Repositorio Bibliográfico Biocultural

Somos un mismo pueblo con culturas diversas

Sumario: In this dissertation we have as object of study the work of Eliane Potiguara, constituted by a novel book and three short stories, which are produced in the interstices of western and indigenous literature. The work addresses the testimony of indigenous peoples of different ethnicities and highlights the figure of the indigenous grandmother as a «guardian» of collective memory. The old woman plays the social and cultural role of renifying the ancestral past from storytelling. The presence of the grandmother in the writing of Eliane Potiguara is striking and founds the autobiographical pact of the work. In addition, this figure is responsible for performing the role of man-narrative in the stories, recalling stories of oral literature, which are inserted into the main plot, forming narrative fittings.
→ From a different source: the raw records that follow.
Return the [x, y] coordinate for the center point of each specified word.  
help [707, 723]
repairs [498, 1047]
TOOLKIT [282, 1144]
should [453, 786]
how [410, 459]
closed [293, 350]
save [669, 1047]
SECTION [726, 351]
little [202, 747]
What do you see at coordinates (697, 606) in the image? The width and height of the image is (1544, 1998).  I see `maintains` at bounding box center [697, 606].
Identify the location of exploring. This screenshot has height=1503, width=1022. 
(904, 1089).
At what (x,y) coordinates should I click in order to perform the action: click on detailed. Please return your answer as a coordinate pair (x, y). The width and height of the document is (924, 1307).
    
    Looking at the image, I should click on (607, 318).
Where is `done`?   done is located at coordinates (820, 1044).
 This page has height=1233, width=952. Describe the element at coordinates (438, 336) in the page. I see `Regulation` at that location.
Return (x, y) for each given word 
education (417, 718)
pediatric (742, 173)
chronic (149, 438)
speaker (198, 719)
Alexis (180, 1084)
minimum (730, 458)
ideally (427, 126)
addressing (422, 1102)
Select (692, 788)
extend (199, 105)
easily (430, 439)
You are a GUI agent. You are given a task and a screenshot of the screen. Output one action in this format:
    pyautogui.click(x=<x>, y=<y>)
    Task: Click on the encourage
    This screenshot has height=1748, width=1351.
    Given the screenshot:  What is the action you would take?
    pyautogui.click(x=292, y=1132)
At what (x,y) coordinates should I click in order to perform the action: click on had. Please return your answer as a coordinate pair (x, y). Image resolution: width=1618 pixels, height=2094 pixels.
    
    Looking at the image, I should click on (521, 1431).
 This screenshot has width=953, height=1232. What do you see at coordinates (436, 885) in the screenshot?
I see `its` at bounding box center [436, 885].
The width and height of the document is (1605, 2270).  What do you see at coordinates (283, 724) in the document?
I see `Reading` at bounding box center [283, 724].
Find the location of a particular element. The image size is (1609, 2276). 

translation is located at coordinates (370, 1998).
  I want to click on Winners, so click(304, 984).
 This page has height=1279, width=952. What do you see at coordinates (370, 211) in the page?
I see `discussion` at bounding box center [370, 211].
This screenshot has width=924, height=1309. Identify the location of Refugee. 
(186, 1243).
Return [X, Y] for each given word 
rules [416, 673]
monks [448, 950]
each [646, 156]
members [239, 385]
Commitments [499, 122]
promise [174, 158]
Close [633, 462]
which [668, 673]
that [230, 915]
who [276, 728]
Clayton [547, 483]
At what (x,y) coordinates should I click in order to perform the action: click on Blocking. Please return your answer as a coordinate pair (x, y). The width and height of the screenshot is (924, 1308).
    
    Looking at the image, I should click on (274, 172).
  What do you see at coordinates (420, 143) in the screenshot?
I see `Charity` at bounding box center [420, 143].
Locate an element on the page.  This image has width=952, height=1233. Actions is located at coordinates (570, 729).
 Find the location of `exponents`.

In this sense, in chapter 1: we highlight the theoretical-critical approach to the concept of fitting and the presence of this phenomenon in the tale The Coconut that kept the night (2012). In chapter 2: we discuss the construction of the autobiographical pact and the meta-chronic character of the short stories The Enchanted Bird (2014) and The Cure of the Earth (2015). In chapter 3: we reflect on the binarism of revide in Half Face, Half Mask (2004) and we seek to deconstruct the myth of the native protector from a comparative study between the characters Cunhataí and Nará-Sué Uarená, by Nenê Macaggi (2012). In short, based on a perspective based on theories of memory, literature and culture, we infer that the work of Eliane Potiguara refers to social memory as an instrument of retaliation and indigenous identity affirmation.